Introduction to Data Science in Python Week 4_introduction to data science in python 第四周得分为0-CSDN博客

本文链接：https://blog.csdn.net/yaoyao_chen/article/details/105945472

Week 4: Statistical Analysis in Python and Project

Distributions
Hypothesis Testing in Python
- T-test
- P-hacking (Dredging)

Distributions

Set of all possible random variables.

Binomial Distribution

import pandas as pd
import Numpy as np
np.random.binomial(1,0.5) #第一个参数是运行的次数，第二个参数是得到0的几率

如果要计算两天连续发生龙卷风的概率

chance_of_tornado = 0.01 #概率

tornado_events = np.random.binomial(1, chance_of_tornado, 1000000)#采样次数100万次
    
two_days_in_a_row = 0
for j in range(1,len(tornado_events)):
    if tornado_events[j]==1 and tornado_events[j-1]==1:
        two_days_in_a_row+=1

print('{} tornadoes back to back in {} years'.format(two_days_in_a_row, 1000000/365))

Uniform Distribution

np.random.uniform(0, 1)
# np.random.uniform(low,high,size)

Normal (Gaussian) Distribution (Mean is zero)

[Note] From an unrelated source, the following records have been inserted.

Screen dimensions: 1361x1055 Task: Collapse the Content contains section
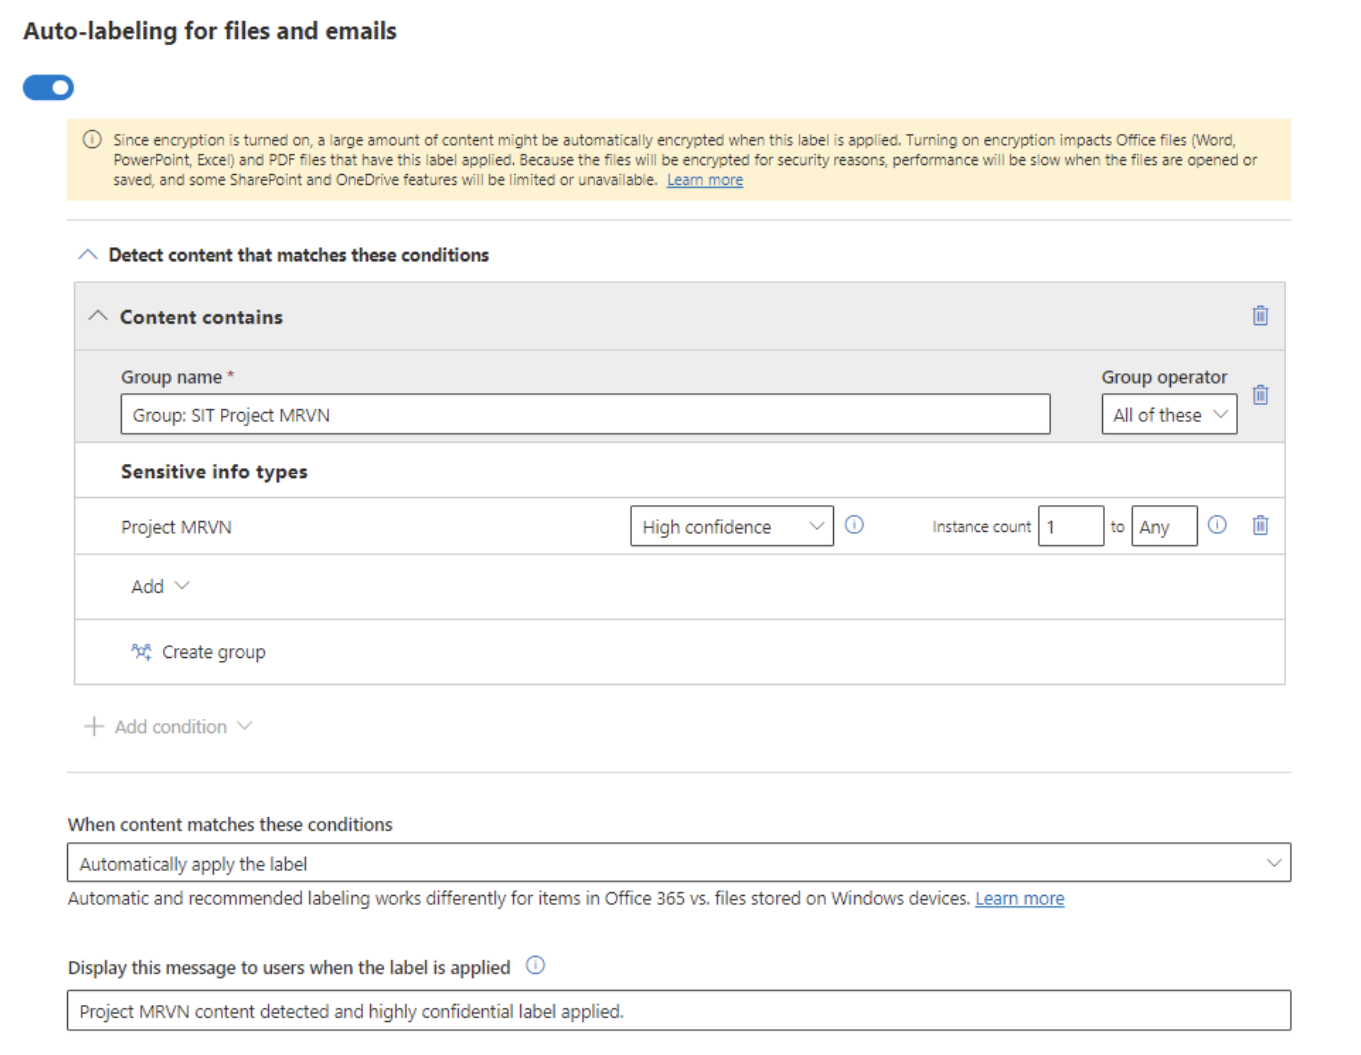(x=98, y=316)

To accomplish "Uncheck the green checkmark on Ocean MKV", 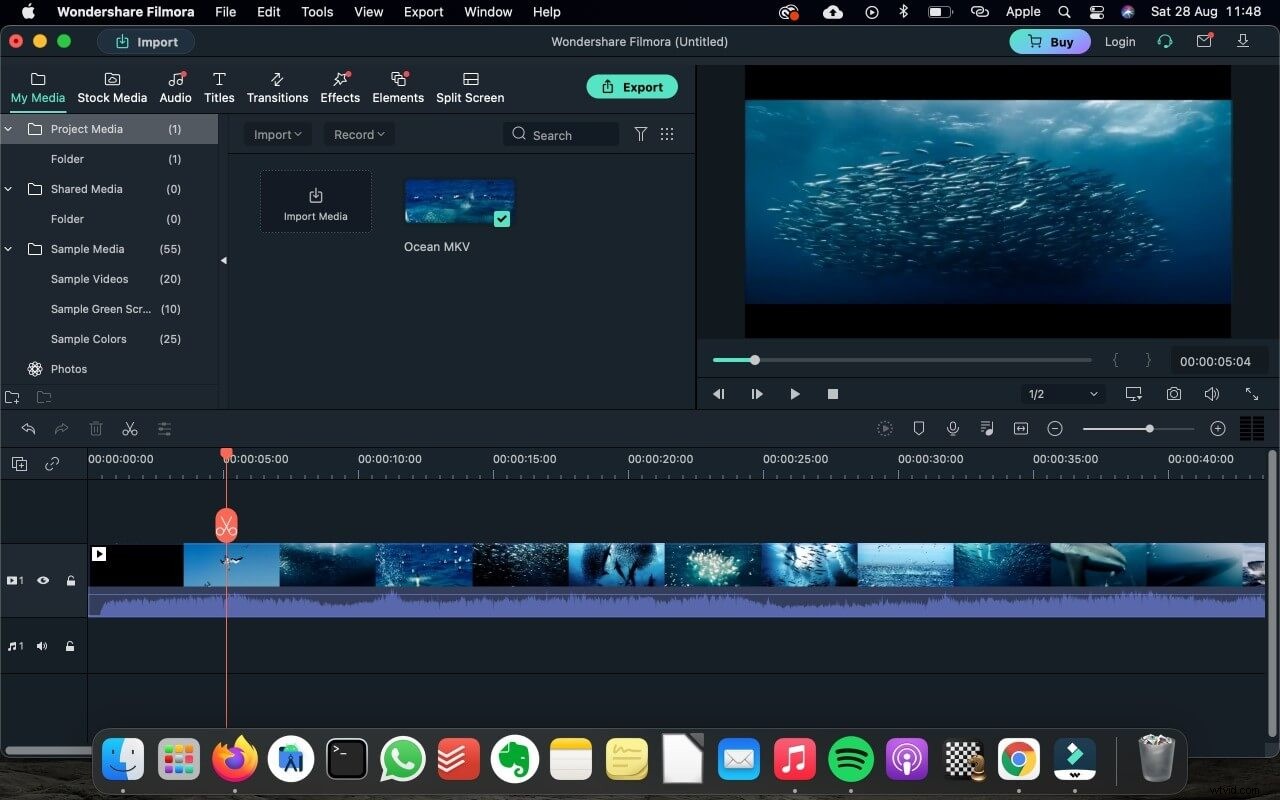I will (501, 217).

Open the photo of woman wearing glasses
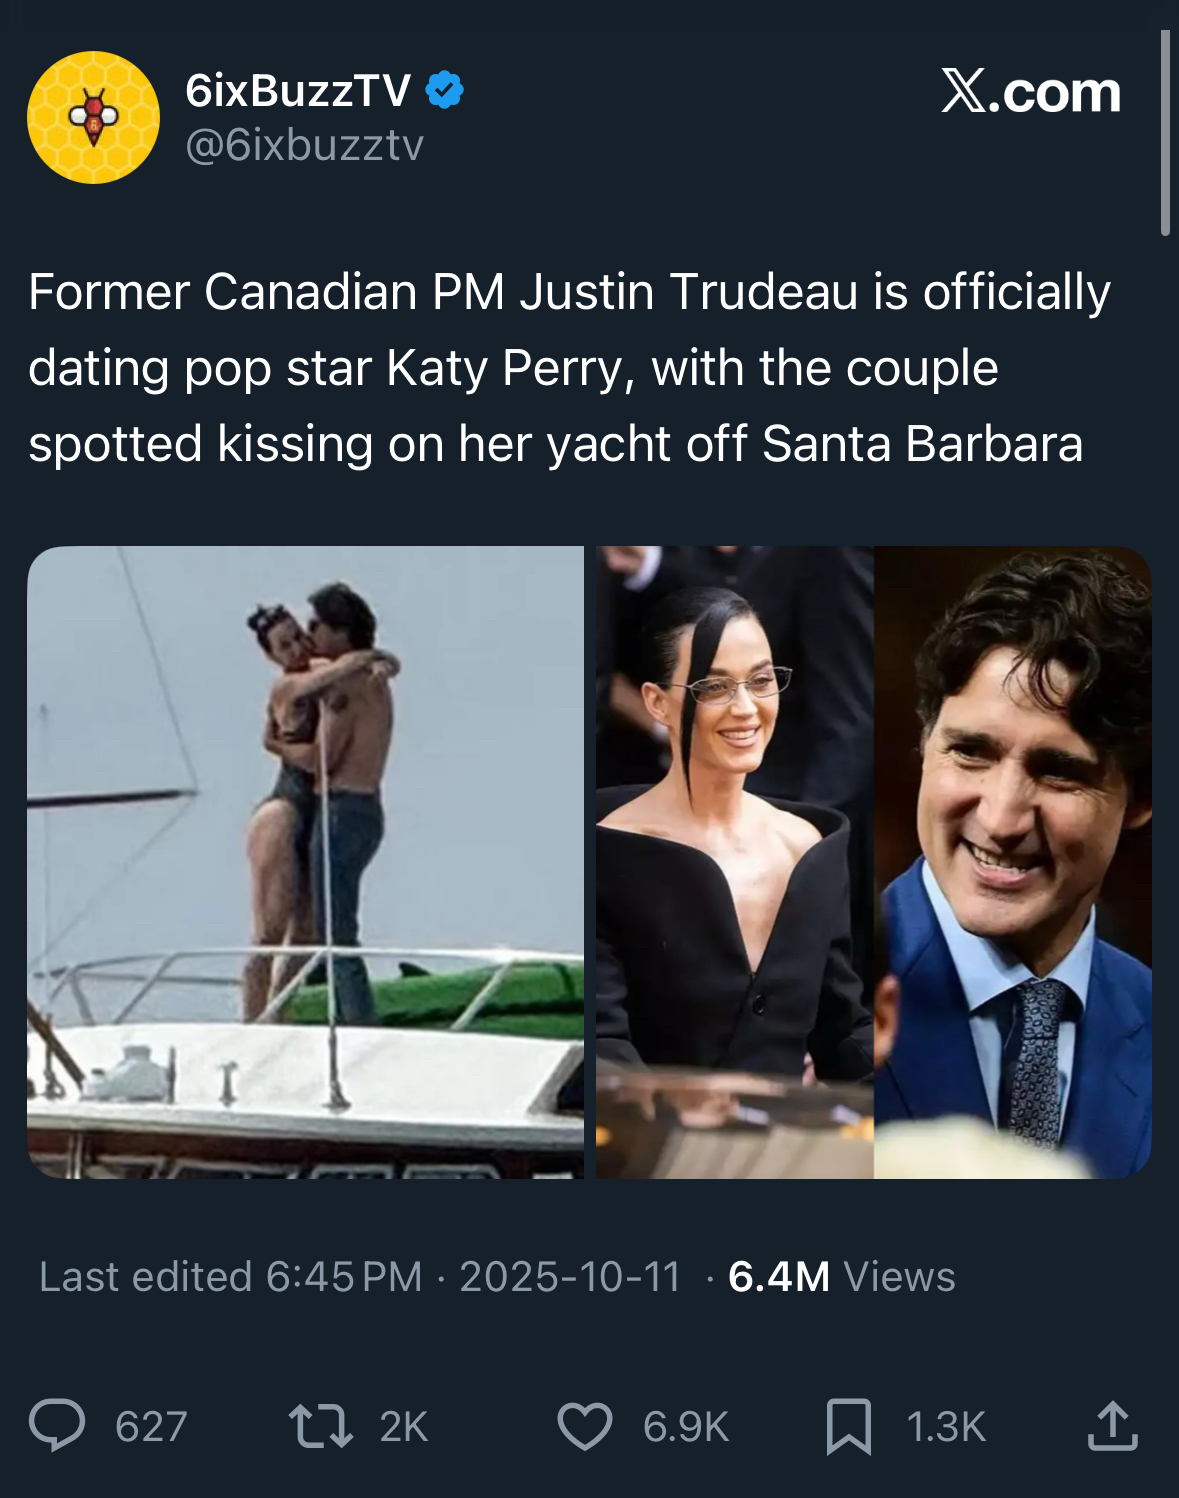pyautogui.click(x=735, y=862)
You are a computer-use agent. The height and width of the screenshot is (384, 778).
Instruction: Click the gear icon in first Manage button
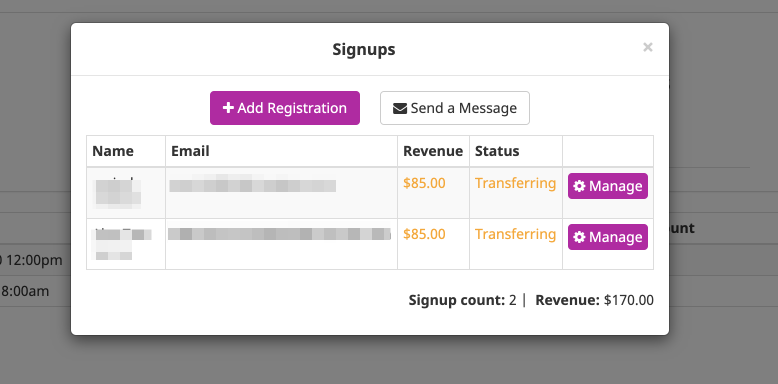click(x=579, y=186)
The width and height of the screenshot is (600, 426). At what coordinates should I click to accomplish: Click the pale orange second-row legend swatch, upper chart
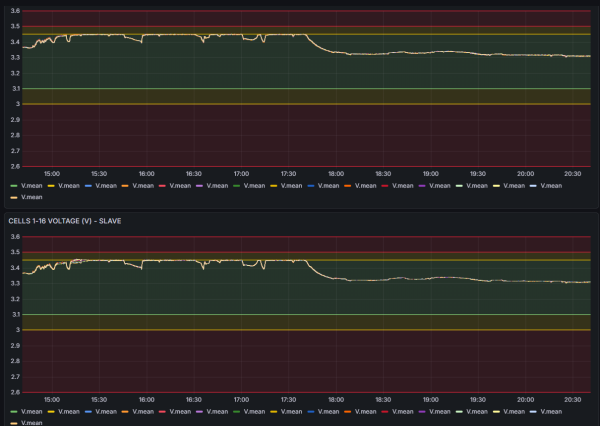pyautogui.click(x=14, y=197)
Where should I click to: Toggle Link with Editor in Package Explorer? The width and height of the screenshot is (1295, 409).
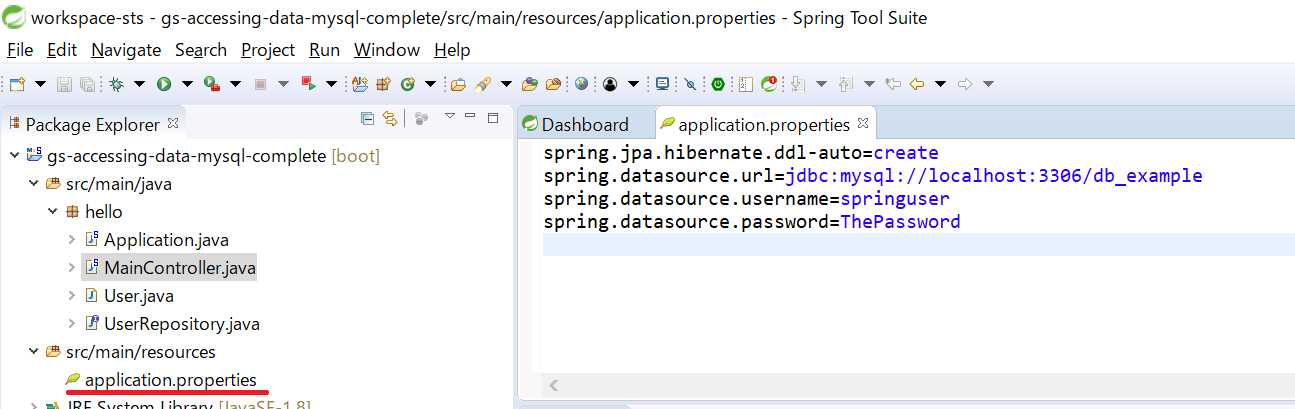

np.random.normal(0.75) #scale=0.75
#np.random.normal(loc,scale,size)
#loc: 分布中心
#scale：标准差，scale越大，正态分布曲线越宽越矮

How to calculate the standard deviation

distribution = np.random.normal(0.75,size=1000)
np.sqrt(np.sum((np.mean(distribution)-distribution)**2)/len(distribution))
or
np.std(distribution)

Kurtosis

import scipy.stats as stats
stats.kurtosis(distribution) #负值表示比normal distribution更加平坦，正值表示比normal distribution更加陡峭
stats.skew(distribution)#查看是否有太多偏差（于正态分布中心相比）

Chi-Squared Distribution

Left-skewed
Degrees of freedom (one parameter)

chi_squared_df2 = np.random.chisquare(2, size=10000)
stats.skew(chi_squared_df2)
>>>2.067857561010524
chi_squared_df5 = np.random.chisquare(5, size=10000)
stats.skew(chi_squared_df5)
>>>1.3091894938388848
#随着 degrees of freedom 增加，曲线左偏移值减小

Modality Distribution

有多个峰值

Hypothesis Testing in Python

Hypothesis: A statement we can test
- Alternative hypothesis: our idea, e.g. there’s a difference between groups
- Null hypothesis（零假设）: the alternative of our idea, there’s no difference between groups
- 需要证明的是有证据使零假设不成立。

df = pd.read_csv('grades.csv')
df.head()
len(df)
early = df[df['assignment1_submission'] <= '2015-12-31']
late = df[df['assignment1_submission'] > '2015-12-31']
early.mean()
late.mean()

Critical Value alpha $\alpha$
- The threshold as to how much chance you are willing to accept
- typical values in social science are 0.1, 0.05 or 0.01

T-test

from scipy import stats
stats.ttest_ind?
>>>Signature: stats.ttest_ind(a, b, axis=0, equal_var=True, nan_policy='propagate')
>>>Docstring:
Calculates the T-test for the means of *two independent* samples of scores.

stats.ttest_ind(early['assignment1_grade'], late['assignment1_grade'])
>>>Ttest_indResult(statistic=1.400549944897566, pvalue=0.16148283016060577)
# P-value is large, there's no significant difference between these two sample means, we can not reject the null hypothesis.

P-hacking (Dredging)

虚假的相关性，而不是一般化的结果
Doing many tests until you find one which is of statistical significance
At a confidence level of 0.05, we expect to find one positive result 1 time out of 20 test
Remedies
- Bonferroni correction (随着测试次数增多而减小 $\alpha$ )
- hold-out sets
- investigation pre-registration